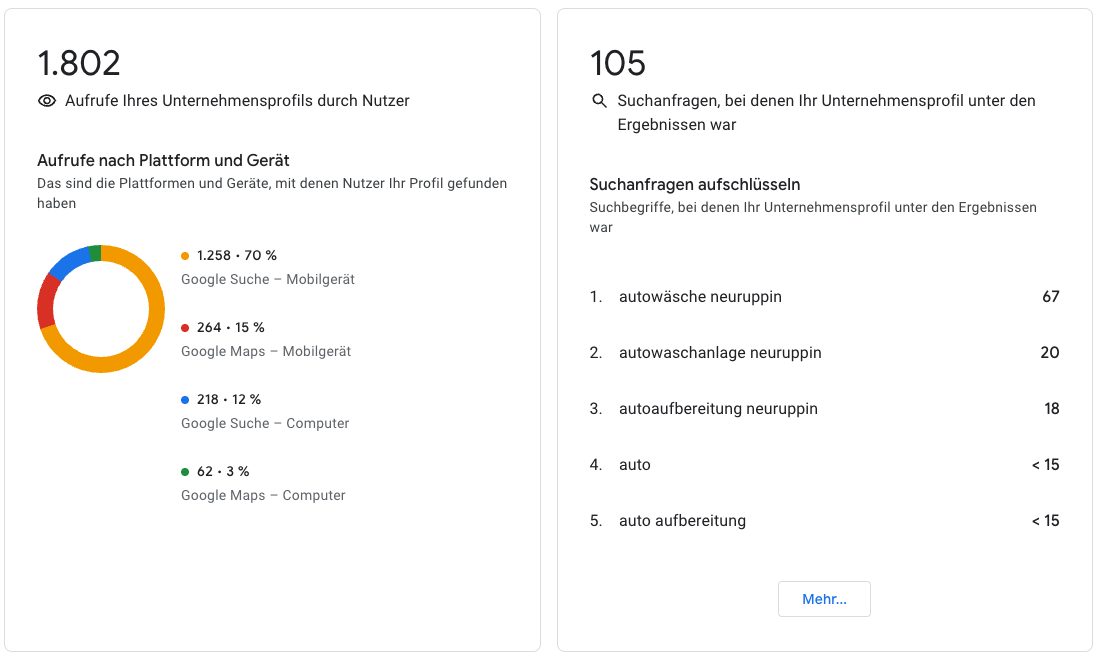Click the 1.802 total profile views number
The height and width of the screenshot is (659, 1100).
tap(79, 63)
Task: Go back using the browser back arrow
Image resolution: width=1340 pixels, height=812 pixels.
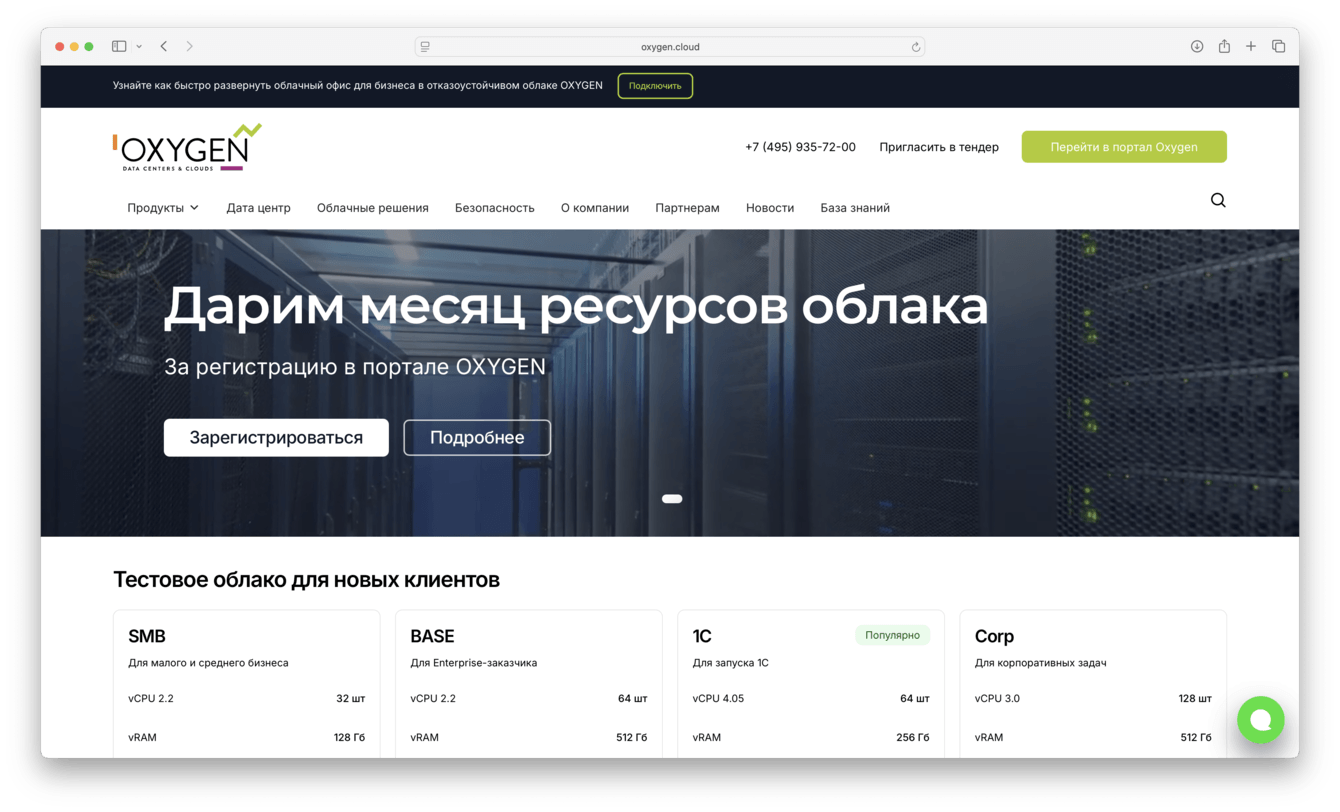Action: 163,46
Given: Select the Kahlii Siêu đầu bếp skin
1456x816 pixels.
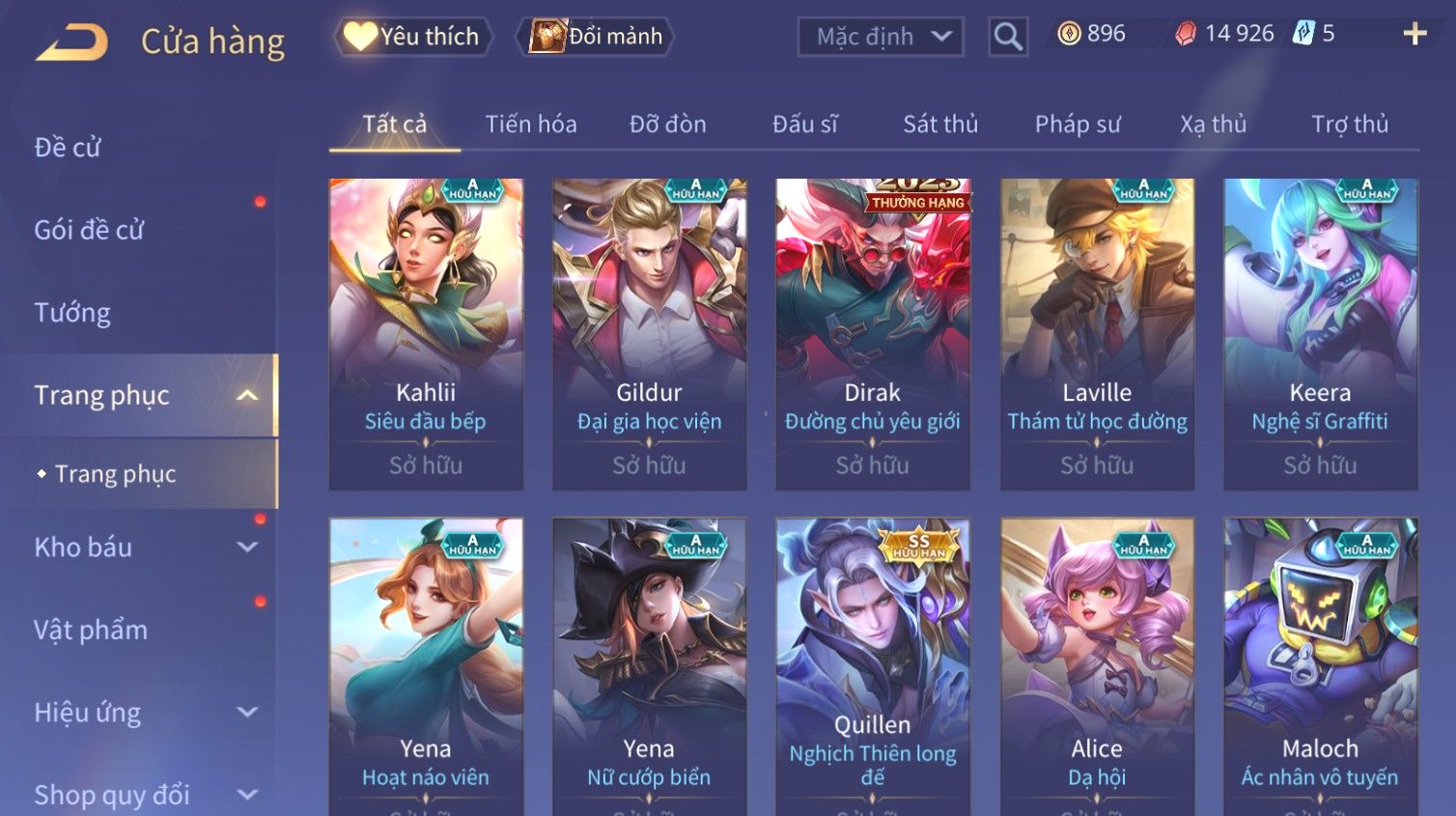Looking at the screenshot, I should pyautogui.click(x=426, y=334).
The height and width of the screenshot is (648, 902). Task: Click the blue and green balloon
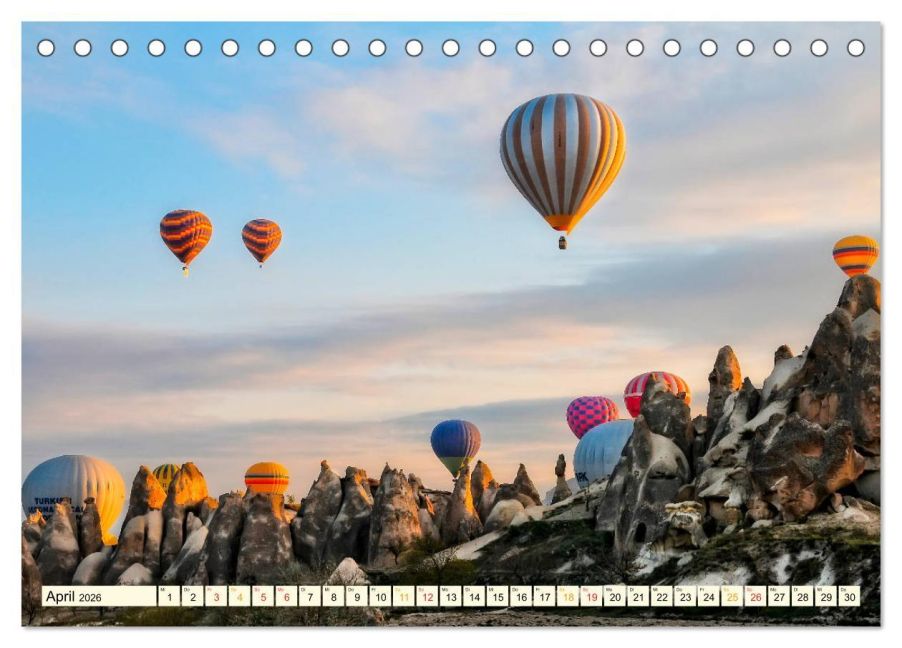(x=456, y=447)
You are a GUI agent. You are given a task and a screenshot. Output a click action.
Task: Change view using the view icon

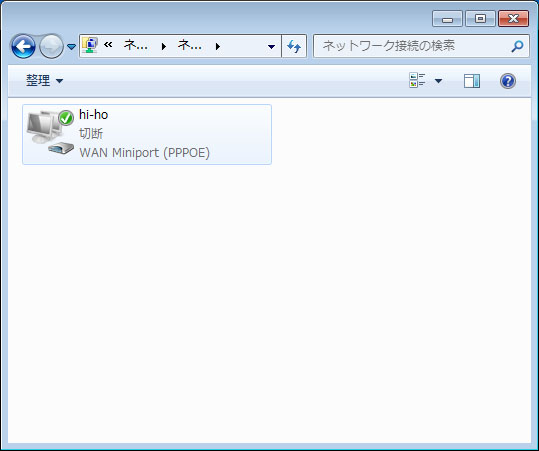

★ ★ ★ ★ ★

Problem to work on:
What you write must match, line for line, the lines from the one with "The height and width of the screenshot is (648, 902)." through the last line of the data above, minus the pictures.

Result for this task:
The height and width of the screenshot is (648, 902). Task: Click the blue and green balloon
(x=456, y=447)
You are a GUI agent. You are given a task and a screenshot. Output a click action.
Task: Change view using the view icon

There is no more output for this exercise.